Review: Howard, et.al., Scale and Perf in DFS

From: Steve Arnold (stevearn_at_microsoft.com)
Date: Mon Feb 23 2004 - 17:33:25 PST

  • Next message: Ian King: "Review: Howard et al., Scale and Performance in a Distributed File System"

    This paper written by researchers at CMU is not the first to be
    published for their Andrew System. In fact, this details the changes
    between their prototype and the current system (around 1988). In
    general, Andrew uses a client/server system where files are cached on
    the clients. When a file is opened, it is copied down, and when it is
    closed, only then is concurrency enforced. It uses an RPC system for
    communication. In the original system performance is much worse than
    local file access, but yet better than just time-slicing on a server.

     

    Most of the paper details the improvements that they have made to the
    system. First, they changed the system to use callbacks. That is the
    server needs to let a workstation know about any changes (this is
    different from communication that used to happen on every operation).
    They also changed the way that they resolve the names of files. Rather
    than using path names, they now use IDs.
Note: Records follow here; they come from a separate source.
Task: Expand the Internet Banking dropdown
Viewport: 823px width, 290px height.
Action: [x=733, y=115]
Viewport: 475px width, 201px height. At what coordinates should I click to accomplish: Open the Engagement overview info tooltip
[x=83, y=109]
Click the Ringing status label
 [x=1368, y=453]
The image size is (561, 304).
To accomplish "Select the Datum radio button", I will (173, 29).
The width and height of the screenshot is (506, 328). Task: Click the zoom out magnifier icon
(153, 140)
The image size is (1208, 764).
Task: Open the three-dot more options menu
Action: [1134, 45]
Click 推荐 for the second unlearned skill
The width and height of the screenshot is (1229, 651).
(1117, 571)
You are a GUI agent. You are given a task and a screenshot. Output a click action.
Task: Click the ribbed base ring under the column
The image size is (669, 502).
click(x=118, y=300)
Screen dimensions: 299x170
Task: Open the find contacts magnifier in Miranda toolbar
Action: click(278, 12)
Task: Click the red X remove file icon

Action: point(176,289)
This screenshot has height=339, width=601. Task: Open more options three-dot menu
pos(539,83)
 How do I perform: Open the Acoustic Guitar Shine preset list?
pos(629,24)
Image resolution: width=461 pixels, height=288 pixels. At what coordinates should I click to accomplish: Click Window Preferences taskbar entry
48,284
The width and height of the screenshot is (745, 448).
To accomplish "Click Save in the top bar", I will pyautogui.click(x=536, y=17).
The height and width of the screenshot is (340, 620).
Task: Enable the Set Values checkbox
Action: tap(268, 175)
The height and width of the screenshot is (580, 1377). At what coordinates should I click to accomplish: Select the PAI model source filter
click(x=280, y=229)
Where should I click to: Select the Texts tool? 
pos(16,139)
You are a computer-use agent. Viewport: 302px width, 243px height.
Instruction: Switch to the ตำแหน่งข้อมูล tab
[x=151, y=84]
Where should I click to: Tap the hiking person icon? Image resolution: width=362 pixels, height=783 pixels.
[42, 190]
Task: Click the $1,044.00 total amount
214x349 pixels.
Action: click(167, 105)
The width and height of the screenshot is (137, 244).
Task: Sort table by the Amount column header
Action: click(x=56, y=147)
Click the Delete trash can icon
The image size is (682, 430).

Also before they used to spawn
    a separate process for each client. This was mitigated by writing a
    user-level thread system that allows everything to run in one process.
    Lastly, they changed how files are stored in the file system, and made
    more information available to the user.

     

    The rest of the paper goes on to make comparisons. They show that the
    new system scales better and does much better in general than the
    original implementation. They also show that the system does better than
    NFS, another system (more of a peer-to-peer system). This is because
    they take advantage of locality and use whole files.

     

    The last changes that they detail are those that make the system more
    usable (like adding quotas), but I didn't think this was the main point
    of the paper.

     

    I was a little confused at first as to the point of the paper and what
    the authors were trying to convey about the system (it wasn't until
    toward the end of the paper). I also thought they provided way too much
    data in the tables. Charts are more useful and these could have been
    left in an appendix. I did, however, find that many of the lessons
    learned here were also related to some of the other papers that we read
    (such as log-based FS, and memory coherency).

     


  • Next message: Ian King: "Review: Howard et al., Scale and Performance in a Distributed File System"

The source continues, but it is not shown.